Avoid Vendor Lock-in With Cloud-Agnostic BI
Many AI analytics platforms force enterprises into an impossible choice: adopt cloud-only solutions that compromise data governance and security policies or forgo AI capabilities entirely. But there’s a significant problem with that: most companies aren’t 100% cloud-based, and those that are vary between whether they operate in the public cloud, private cloud, or a hybrid environment.
In fact, according to a recent report by insightsoftware and Hanover Research, 13% of organizations are entirely cloud-based while 86% work with a hybrid-cloud infrastructure. One challenge with these different varieties is that certain vendors only offer their technology if you’re on their cloud platform. If your customers need flexibility, they lose out.
For organizations with on-premises or hybrid infrastructure, regulatory requirements, or data sovereignty mandates, this isn’t a choice at all—it’s a barrier to innovation. Here, we’ll discuss how to provide flexible business intelligence and analytics without being locked into a vendor’s ecosystem.
The Great Cloud Reset
In recent years, businesses have moved to more flexible employee structures with remote capabilities and mobile access. They’ve also organized cloud data backups in case of security breaches and other risks. Despite quick thinking and action to go digital, businesses often weren’t left with enough time to create a strong cloud strategy.
This leads us to today, when organizations are rethinking the way they operate in the cloud. Broadcom’s Private Cloud Outlook calls this a “cloud reset.” According to their report, 69% of enterprises are considering or already moving from the public cloud to a private cloud environment.
The study also found that 92% of IT leaders trust private cloud more for security and compliance, a top priority for all IT departments. Cost is also a major driver. Broadcom’s report highlights that IT leaders believe as much as a quarter of their cloud spend is wasted.
So what does this mean for analytics? It means that you, and potentially your customers if you’re embedding BI into your applications, need flexibility. However, that isn’t possible when vendors force you into their ecosystem. Choose their BI, and suddenly you’re choosing their cloud. You are tied to Microsoft, Google, or Amazon regardless of whether it’s the best fit for your strategy.
Embracing Cloud Neutrality
Analytics projects are long-lived with average deployments lasting for years. Strategy, on the other hand, changes quickly as budgets shift, regulations tighten, and leadership turns over. If your analytics platform only works one way, you risk betting your future flexibility on today’s decisions.
This isn’t limited to your internal strategy. Think about what this means for your customers if you are embedding analytics into your product. If you lock into one ecosystem, you may alienate entire segments of your market right from the start. While some customers want public cloud, others need private or on-premises, while many expect hybrid. If you can’t meet them where they are, you create stumbling blocks in your sales process. To give your customers the variety they need, you must meet them where they are with cloud neutrality.

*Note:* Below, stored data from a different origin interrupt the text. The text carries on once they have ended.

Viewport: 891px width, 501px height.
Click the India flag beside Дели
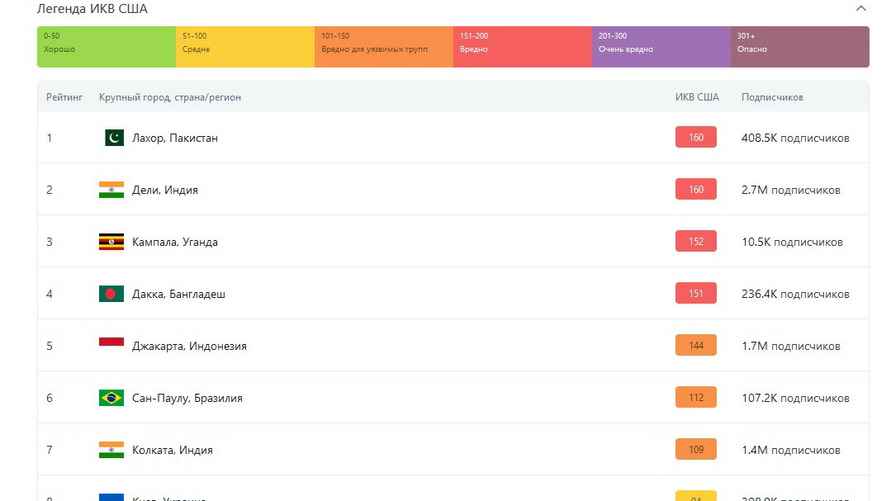111,190
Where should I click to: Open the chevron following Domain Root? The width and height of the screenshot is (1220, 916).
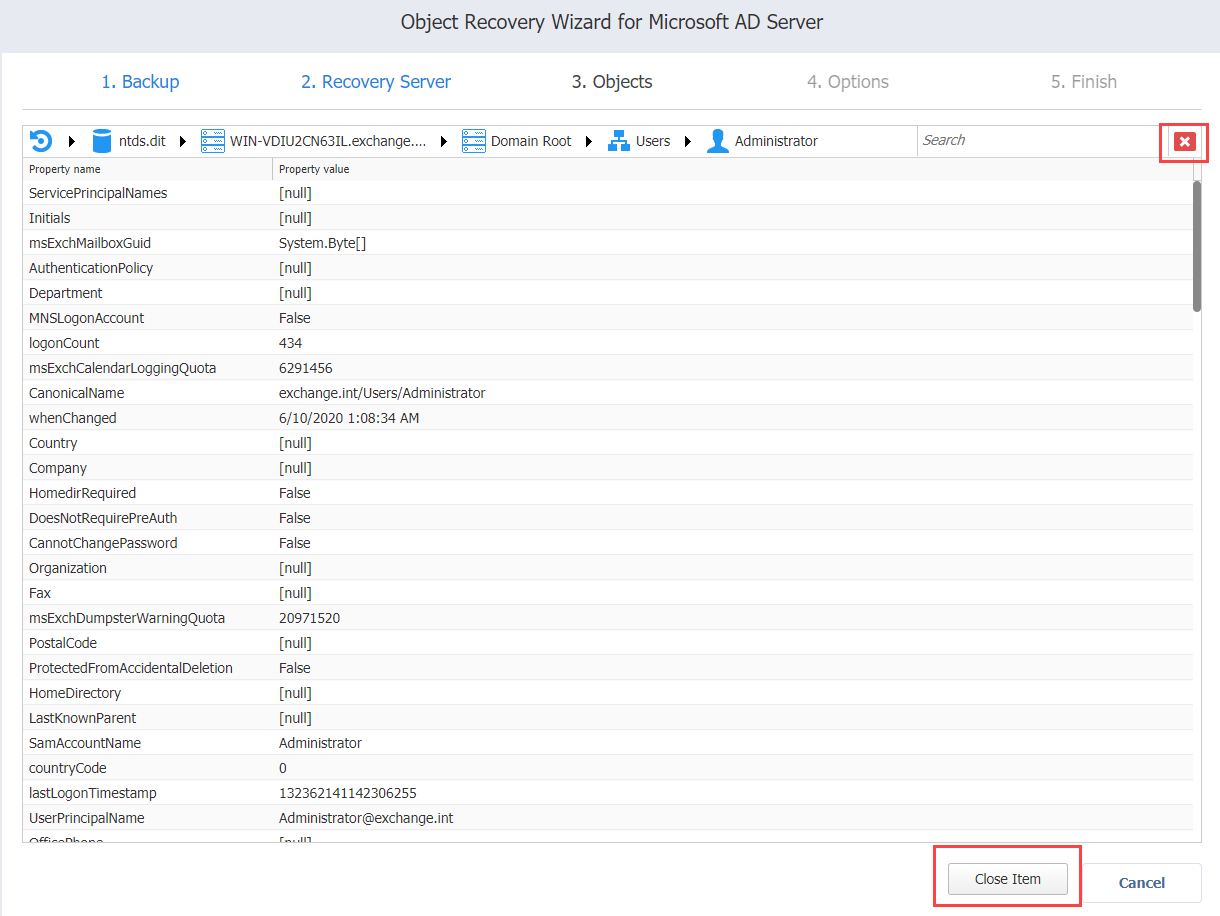coord(587,141)
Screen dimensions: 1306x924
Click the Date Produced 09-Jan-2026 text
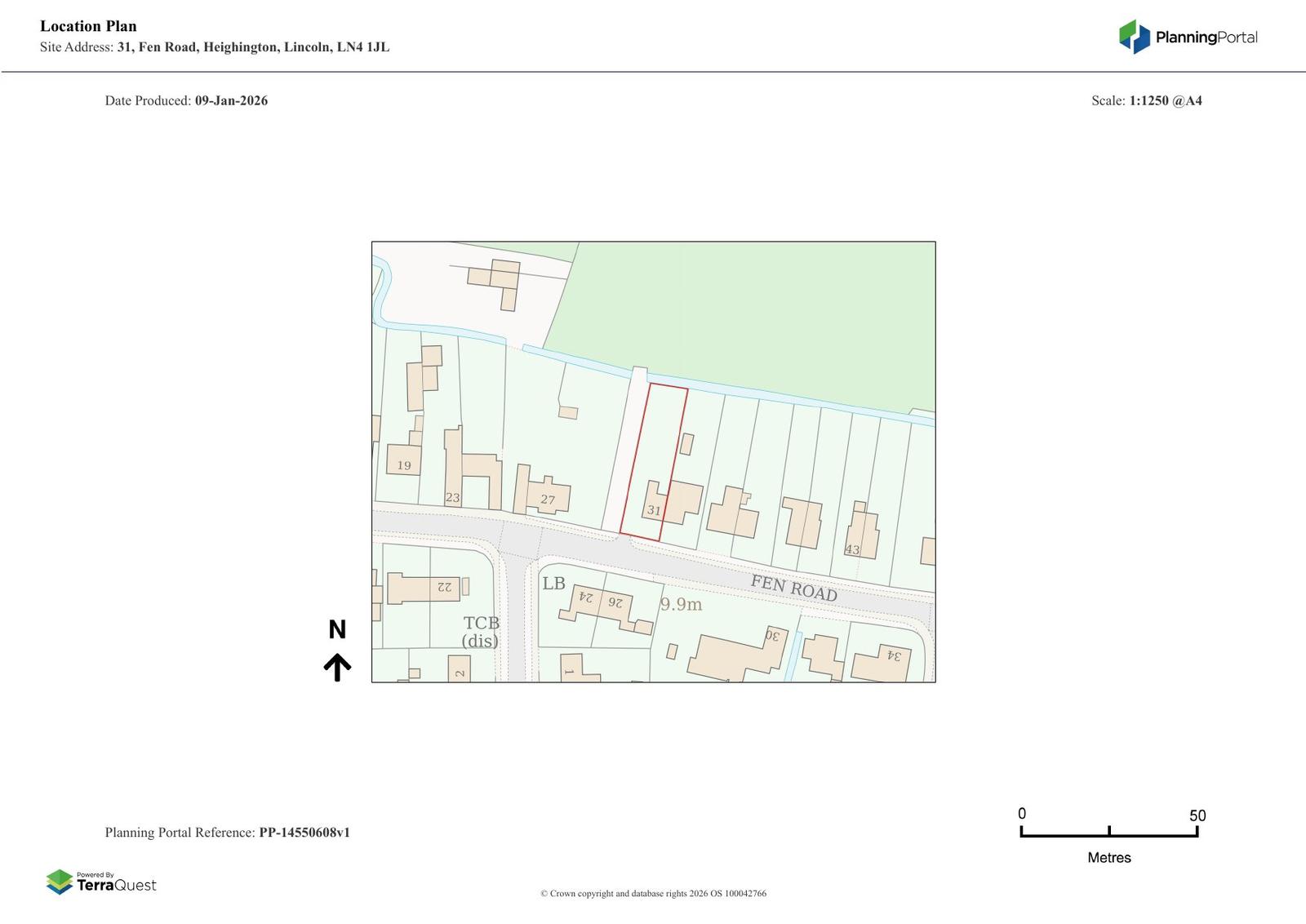(x=186, y=100)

Neutrality turns deployment flexibility into a competitive advantage. It lets you sell into more markets, close deals faster, and keep customers longer because you can say yes to their preferred environment from the start. How can you achieve cloud neutrality? When embedding analytics into your application, ensure you’re building or buying a solution that works within your customer’s cloud ecosystem.
Core Technologies
To ensure your embedded analytics technology is flexible enough to meet the needs of any user, these tools are what make neutrality possible:
Containers are a simple way of packaging software so that it runs the same way anywhere.
Kubernetes is the system that manages containers. It keeps them running, restarts them if something fails, and scales them up or down. That means your analytics can grow with demand and shrink when it is quiet, automatically.
Helm charts are blueprints for Kubernetes. They automate installation, configuration, and upgrades. With Helm, you can deploy or update your embedded analytics software in minutes.
Persistent storage makes sure your data, logs, and settings survive even if a container restarts. That way, your analytics environment is stable and reliable.
Secrets management is how you store the credentials and keys your applications need so that your embedded analytics functionality can connect securely to your data sources without exposing sensitive information.
Not every BI vendor approaches it this way. While some platforms give you freedom to choose, others quietly take that freedom away. And once you are locked into their model, it can be very difficult to change.
When you’re looking for embedded analytics that works with customers at any point during their cloud journey, Logi Symphony is an embedded analytics solution that meets analytics and BI needs without vendor lock-in. Logi Symphony provides dashboards, reporting, and AI insights delivered right inside your application. With Logi Symphony, you can deliver insights to customers who work in:
- Public cloud
- Private cloud
- On-premises
- Hybrid environments
And with Simba Intelligence, you can embed governed AI directly into your platform for accurate, compliant insights without copying or moving data. With Logi Symphony and Simba Intelligence, you don’t have to choose one type of cloud platform forever. You can start in public cloud for speed, move to private cloud for control, or run on-premises for sovereignty and cost efficiency. And if your strategy changes, your analytics can move with it.